Blood Clot and Platelet Conditions:

  • The Oxford/AstraZeneca vaccine first dose was linked to more cases of cerebral venous sinus thrombosis (CVST), a type of blood clot in the brain, than expected.
  • There were also more instances of low platelet counts and pulmonary embolism (blood clots in the lungs) after some doses of Oxford/AstraZeneca, Pfizer, and Moderna vaccines.
  • Some vaccines also led to an increase in splanchnic vein thrombosis (SVT), another type of blood clot, after certain doses, but these findings didn’t signal a major safety concern according to the study’s criteria.

Heart Conditions:

  • Cases of myocarditis (heart inflammation) were significantly higher than expected after the first, second, and third doses of mRNA vaccines (like Pfizer and Moderna).
  • Pericarditis (inflammation of the heart’s outer layer) cases also exceeded expectations after some doses of the Moderna vaccine and after the third dose of the Oxford/AstraZeneca vaccine.
  • These heart-related findings were considered important safety signals that need attention.

What this means: The study noticed that after getting certain COVID-19 vaccine doses, some people experienced health issues like nerve and heart problems, or blood clots more than what was expected by the so-called experts.

During the live broadcast, Cuomo introduced the topic with cautious optimism, highlighting the rarity of increased risks for certain disorders identified in the study. However, Dr. Rose quickly pointed out the gravity of the findings.

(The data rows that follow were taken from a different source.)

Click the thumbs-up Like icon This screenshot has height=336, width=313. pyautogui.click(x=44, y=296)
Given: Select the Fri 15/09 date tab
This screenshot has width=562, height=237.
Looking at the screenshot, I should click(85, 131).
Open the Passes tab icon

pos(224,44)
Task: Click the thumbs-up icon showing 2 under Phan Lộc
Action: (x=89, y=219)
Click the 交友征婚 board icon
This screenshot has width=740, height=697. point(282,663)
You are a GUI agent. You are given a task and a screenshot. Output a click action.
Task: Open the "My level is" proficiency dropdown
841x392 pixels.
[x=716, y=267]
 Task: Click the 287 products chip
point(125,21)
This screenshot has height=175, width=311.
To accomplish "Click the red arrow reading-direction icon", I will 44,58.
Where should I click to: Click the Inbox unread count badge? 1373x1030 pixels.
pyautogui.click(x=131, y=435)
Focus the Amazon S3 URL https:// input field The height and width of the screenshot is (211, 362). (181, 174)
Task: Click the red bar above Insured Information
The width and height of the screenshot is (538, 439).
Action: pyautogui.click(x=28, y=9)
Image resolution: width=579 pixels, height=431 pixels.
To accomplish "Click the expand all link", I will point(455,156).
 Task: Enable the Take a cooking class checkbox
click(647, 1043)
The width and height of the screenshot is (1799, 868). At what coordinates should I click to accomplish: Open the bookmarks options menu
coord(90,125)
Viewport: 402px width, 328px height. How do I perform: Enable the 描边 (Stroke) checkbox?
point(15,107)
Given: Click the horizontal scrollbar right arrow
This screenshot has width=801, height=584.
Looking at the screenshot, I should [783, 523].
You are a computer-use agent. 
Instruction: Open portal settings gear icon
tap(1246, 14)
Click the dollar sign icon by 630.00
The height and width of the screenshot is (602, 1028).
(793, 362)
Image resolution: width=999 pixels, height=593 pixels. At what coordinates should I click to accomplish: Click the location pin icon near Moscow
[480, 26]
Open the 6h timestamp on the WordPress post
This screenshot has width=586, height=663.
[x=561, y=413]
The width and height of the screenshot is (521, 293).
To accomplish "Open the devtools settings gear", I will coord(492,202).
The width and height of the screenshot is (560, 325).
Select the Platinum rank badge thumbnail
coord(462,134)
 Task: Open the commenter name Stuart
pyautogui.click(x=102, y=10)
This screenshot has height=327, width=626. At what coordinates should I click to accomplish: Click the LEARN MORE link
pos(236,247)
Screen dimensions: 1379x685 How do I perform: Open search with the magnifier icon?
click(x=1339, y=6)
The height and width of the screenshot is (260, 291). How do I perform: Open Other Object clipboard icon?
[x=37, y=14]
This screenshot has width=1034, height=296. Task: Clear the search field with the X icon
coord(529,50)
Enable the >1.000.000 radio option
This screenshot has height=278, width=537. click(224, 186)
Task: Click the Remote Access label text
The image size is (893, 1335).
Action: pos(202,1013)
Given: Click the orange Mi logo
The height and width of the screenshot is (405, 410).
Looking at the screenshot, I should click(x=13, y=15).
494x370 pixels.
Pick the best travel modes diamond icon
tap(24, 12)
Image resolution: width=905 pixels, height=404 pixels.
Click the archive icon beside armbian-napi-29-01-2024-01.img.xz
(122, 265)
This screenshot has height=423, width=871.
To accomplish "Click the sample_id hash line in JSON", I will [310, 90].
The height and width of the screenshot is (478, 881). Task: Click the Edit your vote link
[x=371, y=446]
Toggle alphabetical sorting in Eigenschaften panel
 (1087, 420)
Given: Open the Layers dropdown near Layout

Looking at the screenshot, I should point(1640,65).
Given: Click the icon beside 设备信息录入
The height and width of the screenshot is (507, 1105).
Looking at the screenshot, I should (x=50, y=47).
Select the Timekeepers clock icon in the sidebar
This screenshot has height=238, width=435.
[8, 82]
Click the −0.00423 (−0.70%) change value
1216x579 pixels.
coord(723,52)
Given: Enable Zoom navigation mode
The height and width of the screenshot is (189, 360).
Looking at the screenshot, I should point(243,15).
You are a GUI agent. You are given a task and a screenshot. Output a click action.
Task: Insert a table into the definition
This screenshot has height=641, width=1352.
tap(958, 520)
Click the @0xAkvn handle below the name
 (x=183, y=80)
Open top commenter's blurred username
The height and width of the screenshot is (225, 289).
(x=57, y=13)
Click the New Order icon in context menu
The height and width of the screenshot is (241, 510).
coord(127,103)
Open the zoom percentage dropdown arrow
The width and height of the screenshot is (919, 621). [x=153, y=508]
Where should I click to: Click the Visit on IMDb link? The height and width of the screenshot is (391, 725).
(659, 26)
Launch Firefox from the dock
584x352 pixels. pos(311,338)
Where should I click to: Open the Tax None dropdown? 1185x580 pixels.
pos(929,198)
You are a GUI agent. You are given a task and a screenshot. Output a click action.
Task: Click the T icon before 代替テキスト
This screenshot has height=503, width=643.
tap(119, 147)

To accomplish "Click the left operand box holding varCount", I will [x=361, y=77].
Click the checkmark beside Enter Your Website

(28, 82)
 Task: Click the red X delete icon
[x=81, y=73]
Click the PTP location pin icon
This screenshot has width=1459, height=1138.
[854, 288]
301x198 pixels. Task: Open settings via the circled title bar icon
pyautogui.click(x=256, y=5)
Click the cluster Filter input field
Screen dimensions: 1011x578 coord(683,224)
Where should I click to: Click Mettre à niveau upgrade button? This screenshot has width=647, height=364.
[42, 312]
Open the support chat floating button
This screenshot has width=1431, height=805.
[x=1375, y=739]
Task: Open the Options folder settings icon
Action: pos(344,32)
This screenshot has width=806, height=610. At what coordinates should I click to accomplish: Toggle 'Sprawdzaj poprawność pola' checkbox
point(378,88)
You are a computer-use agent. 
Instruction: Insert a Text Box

“The study identified significant issues that were neurologic, cardiac, or hematologic. What we saw was that certain safety signals were two to three times higher than expected,” Dr. Rose said.

Cuomo sought clarification on what Rose meant by “expected versus observed,” to which Rose explained that the observed serious side effects were higher than what researchers had anticipated when rolling out a vaccine or therapeutic.

Dr. Rose highlighted a discrepancy in how healthcare and society respond to rare events, drawing a parallel between the screening for cancers and the monitoring of vaccine side effects.

She noted that millions are screened for cancers with much lower incidence rates than some of the adverse events observed post-vaccination, questioning why similar caution is not applied to vaccine safety monitoring.

“When the headlines come out about vaccines versus COVID, they’re often downplayed in various ways, or the headlines themselves minimize what’s happening. Okay. And the issue is that, in our society and in healthcare in general, we do care about the few or the rare occurrences, right? Thus, we conduct screenings for everyone 45 years and older, encompassing hundreds of thousands or millions of people who need to be screened because we’re concerned about the 32 out of every 100,000 people who get it per year.”